東京観光とセットにするなら、横浜駅エリアを拠点にすると動きやすくなります。飛行機を使う旅では、羽田に近い横浜を前泊・後泊地にすると、初日と最終日の移動がぐっとラクになります。
横浜の宿選びのまとめ
横浜でどこに泊まるか迷ったら、次のポイントを目安にしてみてください。
- 主要スポットはみなとみらい線1本で串刺し。日中はどのエリアからでも回れる
- 差が出るのは「夜」。みなとみらいの夜景か、中華街の食かで宿を選ぶ
- 夜景とホテルステイ重視ならみなとみらい、食と港町散策なら関内・元町・中華街
- 交通の便と東京・羽田へのアクセス重視なら横浜駅エリア
- 同じ目的地にJRとみなとみらい線の2つの入口がある。宿の最寄りで動き方が変わる
エリアの目星がついたら、楽天トラベルやじゃらん、一休.com、Booking.comなどで気になる宿を見比べてみてください。同じみなとみらいでも、宿のタイプや眺めはさまざまなので、自分の旅に合う一軒を探してみましょう。
よくある質問
Q. 横浜観光はみなとみらいと中華街、どちらに泊まるのが便利ですか?
日中はどちらに泊まっても主要スポットをまわれるので、決め手は「夜」です。夜景を見下ろせるホテルステイを楽しみたいならみなとみらい、中華街での食事や港町の散策を重視するなら関内・元町・中華街エリアが向いています。両エリアはみなとみらい線で数分の距離なので、どちらを選んでも行き来はしやすいです。
Q. 横浜に泊まって東京観光もできますか?
はい、十分可能です。横浜駅から東京駅まではJRで約30分・490円ほどと近く、東京を日帰りで楽しむ拠点として使えます。さらに横浜から羽田空港へは京急で乗り換えなしのため、飛行機を使う旅の前泊・後泊地としても便利です。運賃や所要時間は変わることがあるため、最新の情報は各交通機関の公式サイトでご確認ください。

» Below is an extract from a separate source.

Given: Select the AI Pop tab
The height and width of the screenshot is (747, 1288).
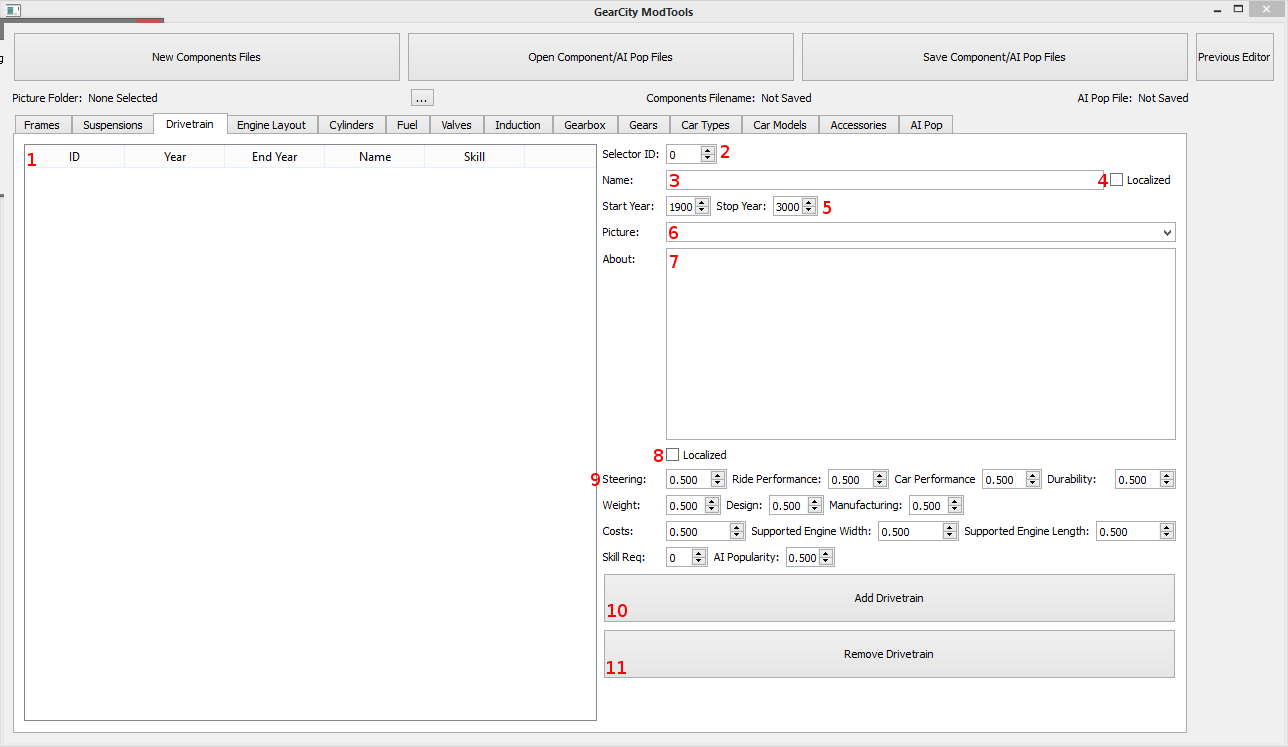Looking at the screenshot, I should (926, 125).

Q. 横浜駅とみなとみらい、観光にはどちらのエリアが向いていますか?
観光地の景色の中に泊まりたいなら、赤レンガや観覧車がすぐそばのみなとみらいが向いています。一方、東京や羽田との行き来があったり、買い物や交通の便を優先したりするなら、ターミナルの横浜駅エリアが便利です。みなとみらい線で数分の距離なので、拠点を横浜駅にしても観光エリアへはすぐ出られます。